Detailed Description

This is a Phase III, multicenter, randomized, double-blind, placebo-controlled, parallel-group study to assess the efficacy and safety of Telitacicept in subjects with Ocular Myasthenia Gravis (OMG). The study will be conducted at multiple centers.

Eligible subjects will be randomized in a 1:1 ratio to one of two treatment arms:

Arm 1: Telitacicept Arm 2: Placebo Randomization will be stratified by two factors: Acetylcholine Receptor (AChR) antibody status (positive vs. negative) and age (<18 years vs. ≥18 years).

Primary Objective:

To evaluate the efficacy of Telitacicept compared to placebo in the treatment of subjects with Ocular Myasthenia Gravis.

Primary Endpoint:

Change from baseline in the Myasthenia Gravis Impairment Index (Patient-Reported Outcomes) [MGII (PRO)] ocular score at Week 24.

Study Population:

A total of approximately 120 subjects will be enrolled.

Intervention:

Subjects will receive either Telitacicept or a matching placebo. The dose will be determined based on the subject's age and body weight at baseline.

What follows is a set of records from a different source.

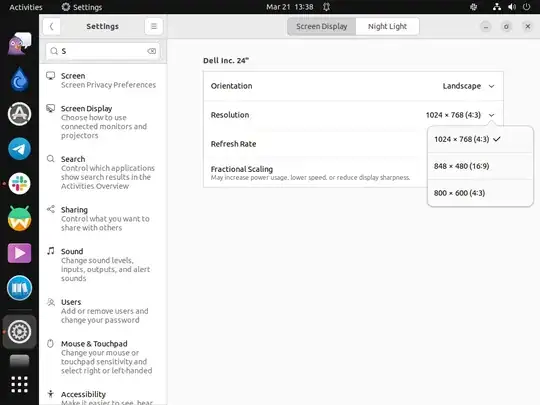Expand the Orientation Landscape dropdown
The width and height of the screenshot is (540, 405).
coord(468,86)
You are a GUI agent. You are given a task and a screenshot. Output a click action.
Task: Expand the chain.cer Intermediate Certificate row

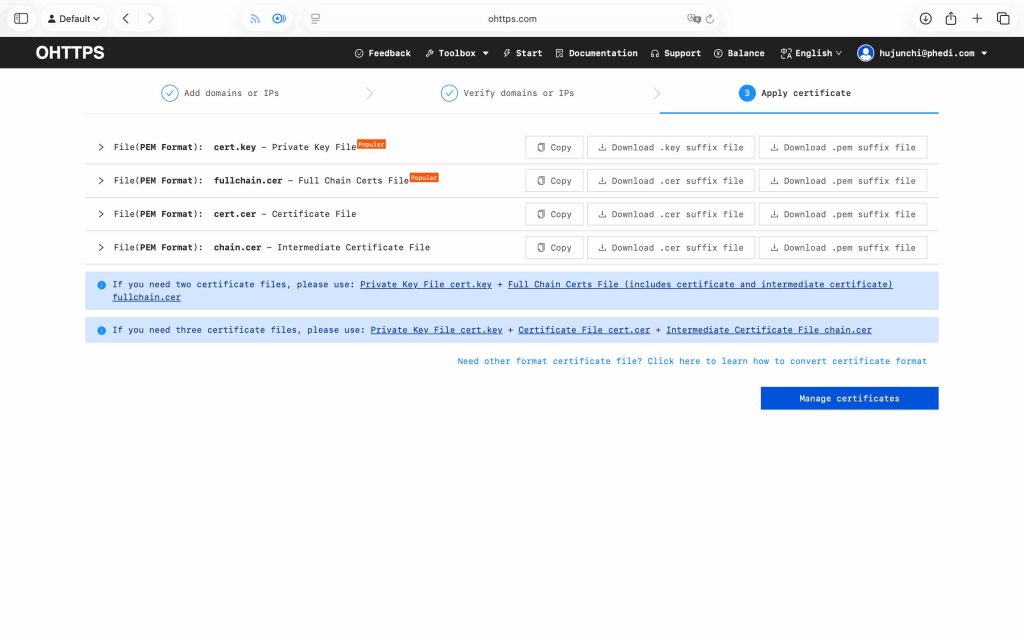pyautogui.click(x=101, y=247)
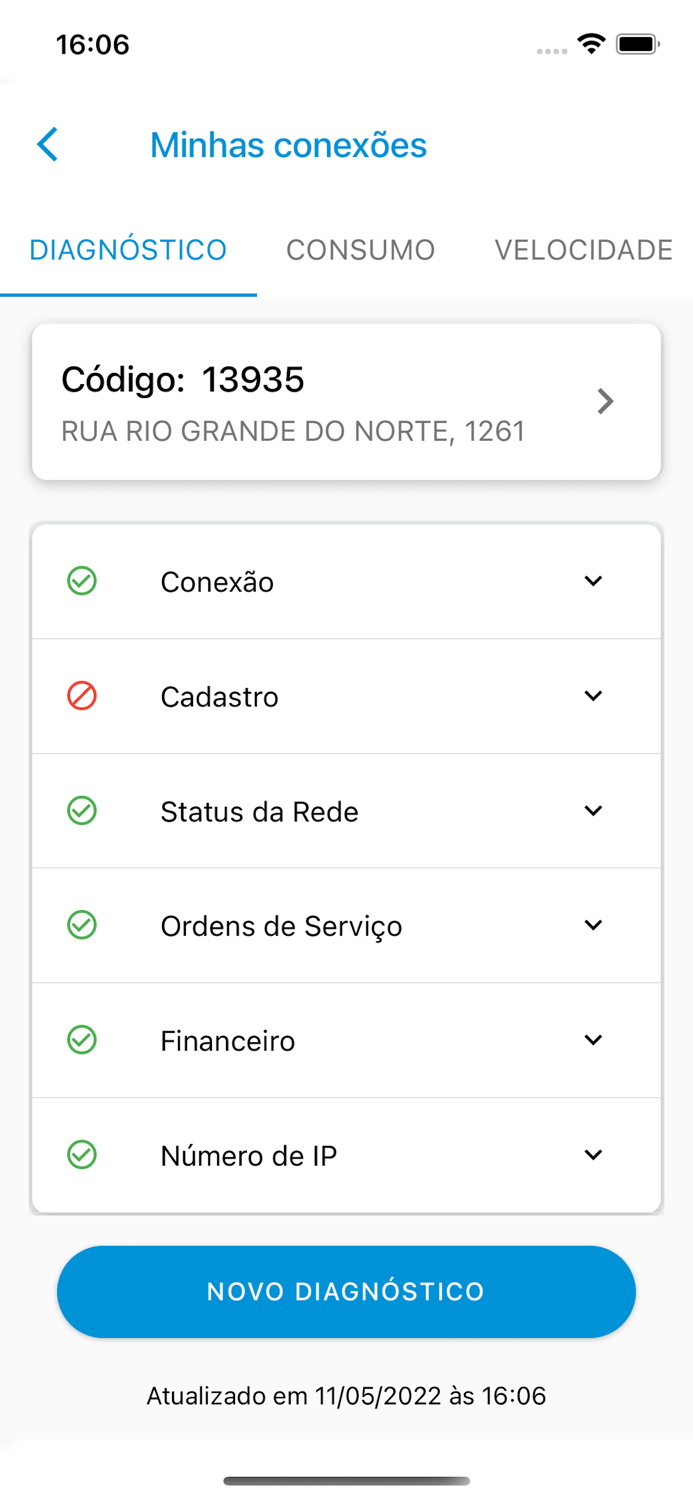Switch to the VELOCIDADE tab
693x1500 pixels.
tap(583, 249)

The placebo will be identical in appearance to Telitacicept to maintain the blind.

Safety Assessments:

Safety and tolerability will be assessed through the monitoring and recording of adverse events (AEs), serious adverse events (SAEs), vital signs, physical examinations, and regular laboratory tests (hematology, serum chemistry, urinalysis). An independent Data Monitoring Committee (DMC) will be established to monitor the safety of the trial.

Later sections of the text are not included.